Integrating domain knowledge
State-of-the-art methods in speech and audio are based on neural networks trained for the targeted task. This paradigm faces major limitations: lack of interpretability and of guarantees, large data requirements, and inability to generalize to unseen classes or tasks. We intend to research deep generative models as a way to learn task-agnostic probabilistic models of audio signals and design inference methods to combine and reuse them for a variety of tasks. We will pursue our investigation of hybrid methods that combine the representational power of deep learning with statistical signal processing expertise by leveraging recent optimization techniques for non-convex, non-linear inverse problems. We will also explore the integration of deep learning and symbolic reasoning to increase the generalization ability of deep models and to empower researchers/engineers to improve them.

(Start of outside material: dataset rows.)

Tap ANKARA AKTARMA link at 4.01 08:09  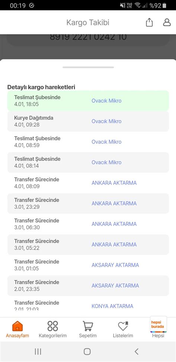pos(114,183)
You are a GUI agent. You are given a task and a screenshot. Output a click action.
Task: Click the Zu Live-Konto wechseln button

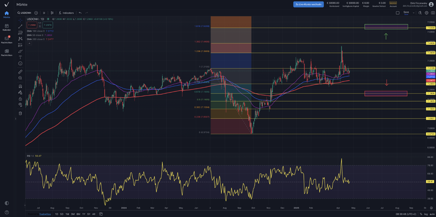pyautogui.click(x=309, y=4)
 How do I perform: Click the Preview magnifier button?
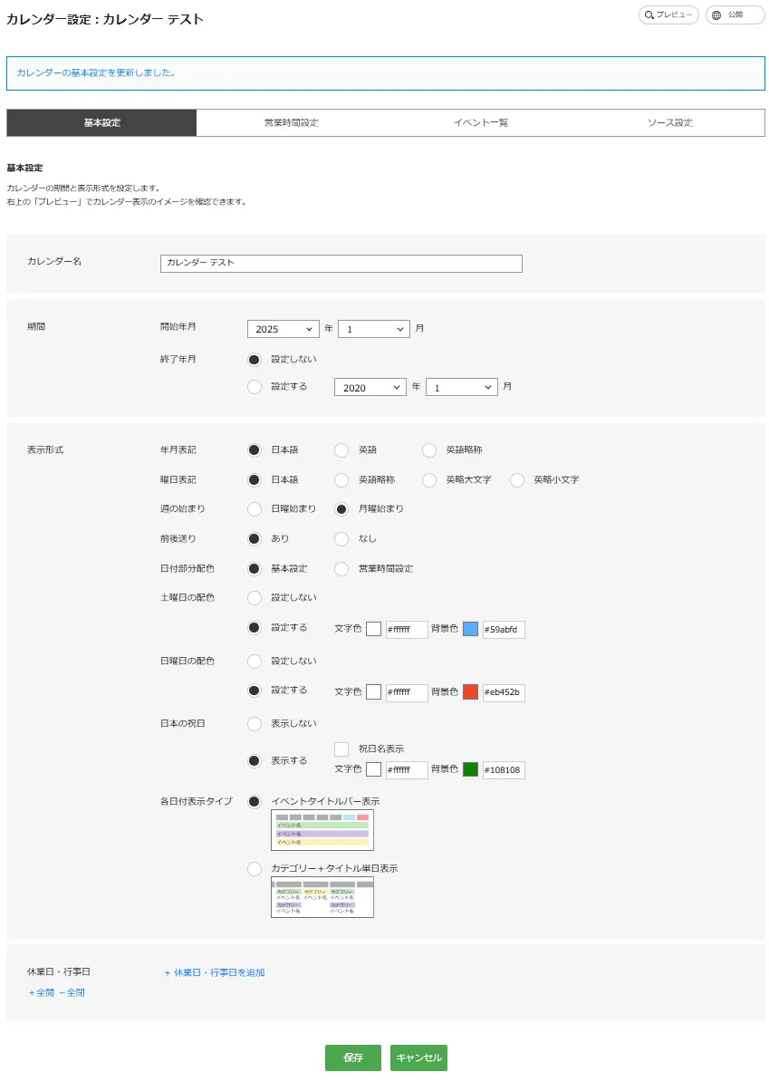click(x=668, y=14)
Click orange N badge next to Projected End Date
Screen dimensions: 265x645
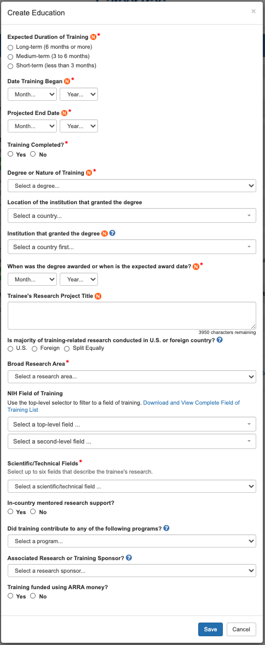[x=64, y=113]
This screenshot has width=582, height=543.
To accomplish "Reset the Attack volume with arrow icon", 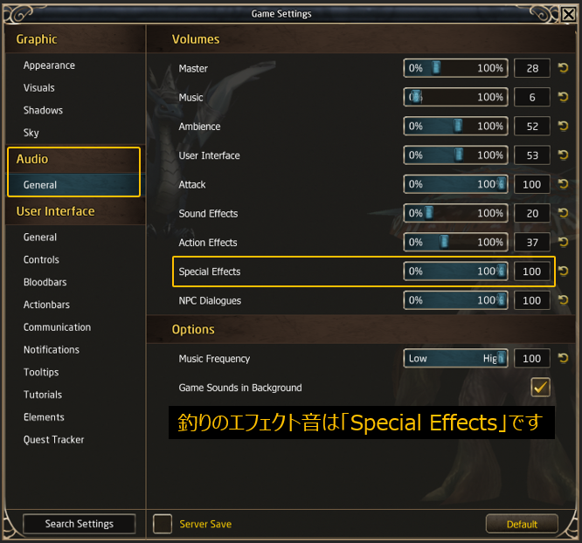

Learning from little/no labeled data
While fully labeled data are costly, unlabeled data are cheap but provide intrinsically less information. Weakly supervised learning based on not-so-expensive incomplete and/or noisy labels is a promising middle ground. This entails modeling label noise and leveraging it for unbiased training. Models may depend on the labeler, the spoken context (voice command), or the temporal structure (ambient sound analysis). We will also keep studying transfer learning to adapt an expressive (audiovisual) speech synthesizer trained on a given speaker to another speaker for which only neutral voice data has been collected.
Preserving privacy
Some voice technology companies process users' voices in the cloud and store them for training purposes, which raises privacy concerns. We aim to hide speaker identity and (some) speaker states and traits from the speech signal, and evaluate the resulting automatic speech/speaker recognition accuracy and subjective quality/intelligibility/identifiability, possibly after removing private words from the training data. We will also explore semi-decentralized learning methods for model personalization, and seek to obtain statistical guarantees.